▶ What you need to do: Write out the following lines word for word.

─── Data supplied

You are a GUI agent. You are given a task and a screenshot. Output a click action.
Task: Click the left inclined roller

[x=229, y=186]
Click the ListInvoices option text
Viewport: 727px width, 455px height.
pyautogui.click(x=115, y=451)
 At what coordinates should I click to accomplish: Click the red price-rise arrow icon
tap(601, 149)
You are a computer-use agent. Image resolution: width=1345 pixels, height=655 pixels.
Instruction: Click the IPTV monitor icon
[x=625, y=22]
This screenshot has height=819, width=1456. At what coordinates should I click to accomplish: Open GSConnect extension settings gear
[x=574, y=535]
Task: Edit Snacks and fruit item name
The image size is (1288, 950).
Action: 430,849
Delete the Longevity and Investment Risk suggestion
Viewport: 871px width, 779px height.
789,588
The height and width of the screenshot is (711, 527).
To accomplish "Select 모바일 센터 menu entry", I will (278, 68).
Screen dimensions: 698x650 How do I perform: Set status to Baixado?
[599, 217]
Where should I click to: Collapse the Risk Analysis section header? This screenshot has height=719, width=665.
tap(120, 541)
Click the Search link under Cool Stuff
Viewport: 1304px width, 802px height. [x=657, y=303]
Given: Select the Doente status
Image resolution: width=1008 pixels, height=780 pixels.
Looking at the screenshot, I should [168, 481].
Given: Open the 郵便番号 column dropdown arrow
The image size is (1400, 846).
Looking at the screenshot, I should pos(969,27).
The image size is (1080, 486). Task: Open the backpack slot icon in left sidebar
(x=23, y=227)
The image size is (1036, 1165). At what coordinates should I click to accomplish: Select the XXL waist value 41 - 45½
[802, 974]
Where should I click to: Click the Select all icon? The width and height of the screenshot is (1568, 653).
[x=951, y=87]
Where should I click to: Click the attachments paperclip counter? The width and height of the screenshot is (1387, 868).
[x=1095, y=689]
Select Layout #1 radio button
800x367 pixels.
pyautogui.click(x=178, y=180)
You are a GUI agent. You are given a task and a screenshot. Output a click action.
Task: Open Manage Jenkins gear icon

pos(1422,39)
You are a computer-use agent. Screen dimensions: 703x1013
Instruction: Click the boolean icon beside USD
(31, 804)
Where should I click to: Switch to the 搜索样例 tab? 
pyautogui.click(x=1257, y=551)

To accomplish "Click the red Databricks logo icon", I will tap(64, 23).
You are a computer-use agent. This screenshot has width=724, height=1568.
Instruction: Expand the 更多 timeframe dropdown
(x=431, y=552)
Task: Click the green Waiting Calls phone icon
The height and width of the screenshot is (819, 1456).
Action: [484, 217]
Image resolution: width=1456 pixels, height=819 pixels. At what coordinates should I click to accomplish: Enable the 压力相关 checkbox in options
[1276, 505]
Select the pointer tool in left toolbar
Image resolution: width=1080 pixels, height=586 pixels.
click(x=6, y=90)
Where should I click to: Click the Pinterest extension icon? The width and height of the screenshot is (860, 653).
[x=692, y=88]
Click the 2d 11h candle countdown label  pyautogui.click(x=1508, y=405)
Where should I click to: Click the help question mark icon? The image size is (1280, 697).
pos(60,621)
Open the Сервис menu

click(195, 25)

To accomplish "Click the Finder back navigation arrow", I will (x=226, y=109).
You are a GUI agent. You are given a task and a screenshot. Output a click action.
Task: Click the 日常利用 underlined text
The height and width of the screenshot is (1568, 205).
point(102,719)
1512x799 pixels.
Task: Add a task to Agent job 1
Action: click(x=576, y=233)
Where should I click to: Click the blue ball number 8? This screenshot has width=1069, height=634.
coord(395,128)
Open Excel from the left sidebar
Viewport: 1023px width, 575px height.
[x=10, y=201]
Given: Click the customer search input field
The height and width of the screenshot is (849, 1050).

──────

▶ Exercise result:
You are a GUI agent. You are given a task and a screenshot. Output a click action.
Task: Click the left inclined roller

[x=229, y=186]
Click the ListInvoices option text
Viewport: 727px width, 455px height.
pyautogui.click(x=115, y=451)
 At what coordinates should I click to accomplish: Click the red price-rise arrow icon
tap(601, 149)
You are a computer-use agent. Image resolution: width=1345 pixels, height=655 pixels.
Instruction: Click the IPTV monitor icon
[x=625, y=22]
This screenshot has height=819, width=1456. At what coordinates should I click to accomplish: Open GSConnect extension settings gear
[x=574, y=535]
Task: Edit Snacks and fruit item name
The image size is (1288, 950).
Action: 430,849
Delete the Longevity and Investment Risk suggestion
Viewport: 871px width, 779px height.
789,588
The height and width of the screenshot is (711, 527).
To accomplish "Select 모바일 센터 menu entry", I will (278, 68).
Screen dimensions: 698x650 How do I perform: Set status to Baixado?
[599, 217]
Where should I click to: Collapse the Risk Analysis section header? This screenshot has height=719, width=665.
tap(120, 541)
Click the Search link under Cool Stuff
Viewport: 1304px width, 802px height. [x=657, y=303]
Given: Select the Doente status
Image resolution: width=1008 pixels, height=780 pixels.
Looking at the screenshot, I should [168, 481].
Given: Open the 郵便番号 column dropdown arrow
The image size is (1400, 846).
Looking at the screenshot, I should pos(969,27).
The image size is (1080, 486). Task: Open the backpack slot icon in left sidebar
(x=23, y=227)
The image size is (1036, 1165). At what coordinates should I click to accomplish: Select the XXL waist value 41 - 45½
[802, 974]
Where should I click to: Click the Select all icon? The width and height of the screenshot is (1568, 653).
[x=951, y=87]
Where should I click to: Click the attachments paperclip counter? The width and height of the screenshot is (1387, 868).
[x=1095, y=689]
Select Layout #1 radio button
800x367 pixels.
pyautogui.click(x=178, y=180)
You are a GUI agent. You are given a task and a screenshot. Output a click action.
Task: Open Manage Jenkins gear icon

pos(1422,39)
You are a computer-use agent. Screen dimensions: 703x1013
Instruction: Click the boolean icon beside USD
(31, 804)
Where should I click to: Switch to the 搜索样例 tab? 
pyautogui.click(x=1257, y=551)

To accomplish "Click the red Databricks logo icon", I will tap(64, 23).
You are a computer-use agent. This screenshot has width=724, height=1568.
Instruction: Expand the 更多 timeframe dropdown
(x=431, y=552)
Task: Click the green Waiting Calls phone icon
The height and width of the screenshot is (819, 1456).
Action: [484, 217]
Image resolution: width=1456 pixels, height=819 pixels. At what coordinates should I click to accomplish: Enable the 压力相关 checkbox in options
[1276, 505]
Select the pointer tool in left toolbar
Image resolution: width=1080 pixels, height=586 pixels.
click(x=6, y=90)
Where should I click to: Click the Pinterest extension icon? The width and height of the screenshot is (860, 653).
[x=692, y=88]
Click the 2d 11h candle countdown label  pyautogui.click(x=1508, y=405)
Where should I click to: Click the help question mark icon? The image size is (1280, 697).
pos(60,621)
Open the Сервис menu

click(195, 25)

To accomplish "Click the Finder back navigation arrow", I will (x=226, y=109).
You are a GUI agent. You are given a task and a screenshot. Output a click action.
Task: Click the 日常利用 underlined text
The height and width of the screenshot is (1568, 205).
point(102,719)
1512x799 pixels.
Task: Add a task to Agent job 1
Action: click(x=576, y=233)
Where should I click to: Click the blue ball number 8? This screenshot has width=1069, height=634.
coord(395,128)
Open Excel from the left sidebar
Viewport: 1023px width, 575px height.
[x=10, y=201]
Given: Click the customer search input field
The height and width of the screenshot is (849, 1050).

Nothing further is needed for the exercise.